Saturday, October 13, 2018
The simulacra
What can I say about The Simulacra?
It's about a dystopian future where society is divided into two layers, the Be's and the Ge's. The Ge's are the ones in control, the ones who know the secret. The Be's are the lower class, much as the worker bees in a hive with the queen on top.
In this case Nicole Thibodeaux is that queen. She's a woman who doesn't seem to age and whose always the First Lady. Every four years the president changes, but it seems that with the post of ruling the USEA (I'll come to that) comes a marriage to Nicole as well.
It's for her that the Be's do what they do.
What about the USEA? It's not an America we know, but an alternate reality where the US and Germany have fused together.
There's more than that alone that makes this story quite chaotic.
Equipment to travel in time is available to the Ge's. Neanderthals have resurfaced. And flying to Mars is possible with home made rockets.

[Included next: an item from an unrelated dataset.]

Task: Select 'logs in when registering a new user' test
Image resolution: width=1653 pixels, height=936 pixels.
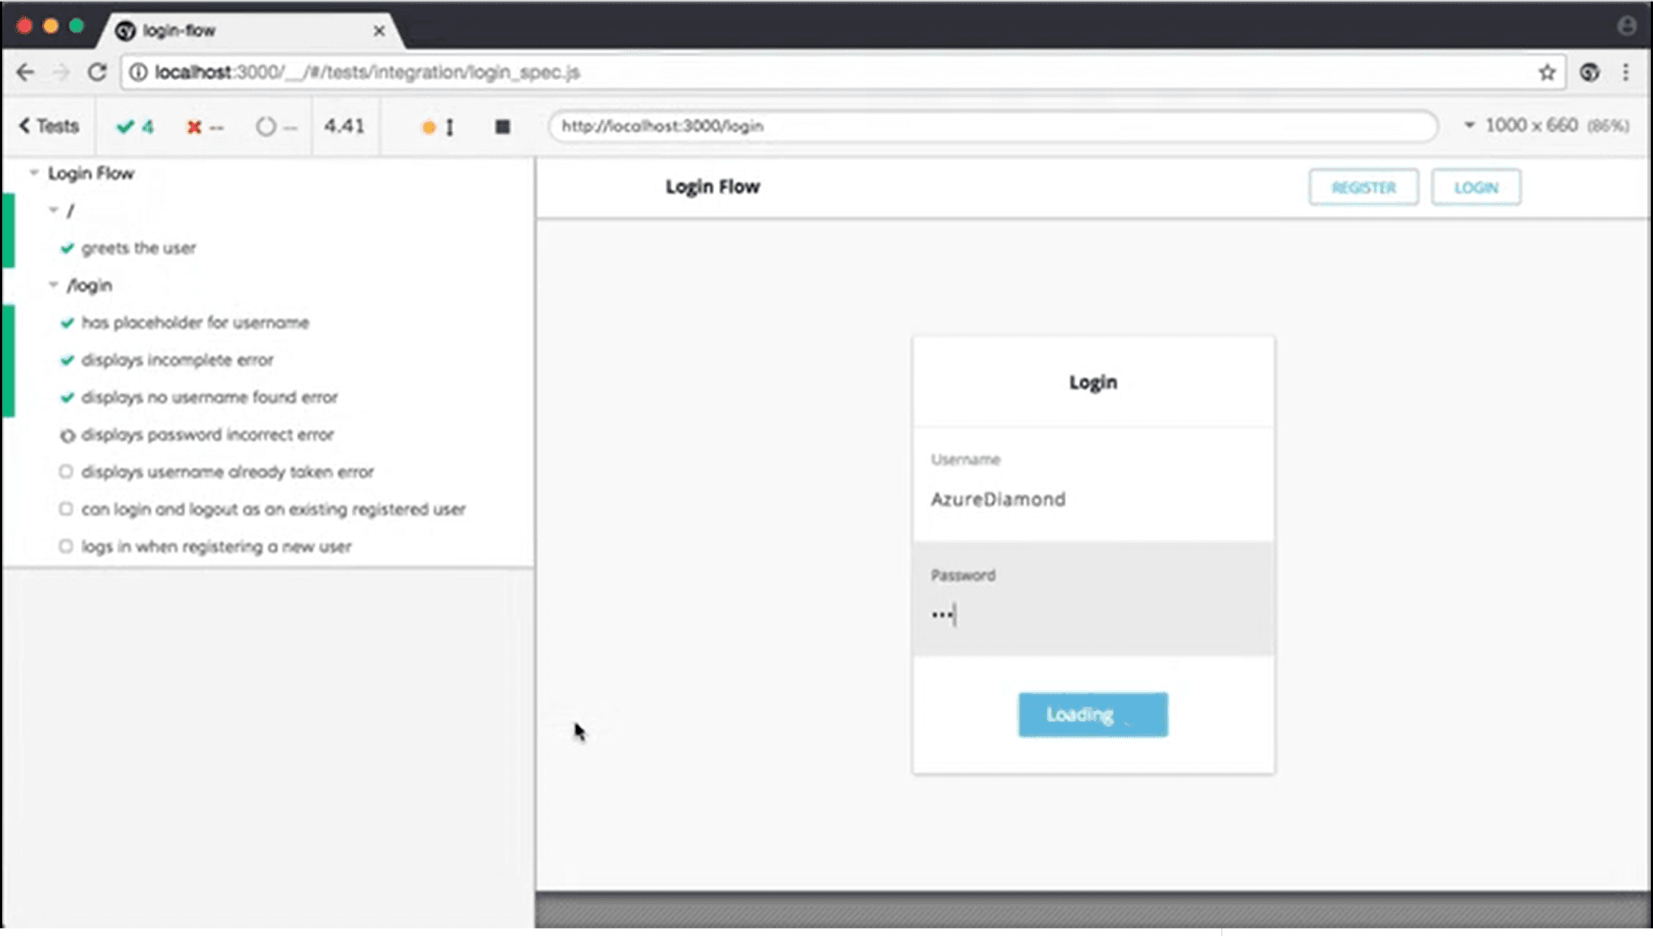Action: click(216, 547)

Oh and psycho-analysis is forbidden by law. Mental illness needs to be cured by drugs only.
Actually the USEA is ruled by a number of kartels, (AG Chemie, Karp Sohn und Werken,..) and how they face their own extinction.
Still, pretty chaotic. But I did like it, just the part about the influence of Germany is a bit too WWII for me. It's understandable, since the effects of the war had to be still omnipresent when this novel was written and I noticed this morbid fascination in other novels of him too.
I think you can compare it with the tendency of James Bond movies to make Russia the big bad evil during the cold war.
Germany is an easy villiain, surely when Philip K Dick wrote this novel.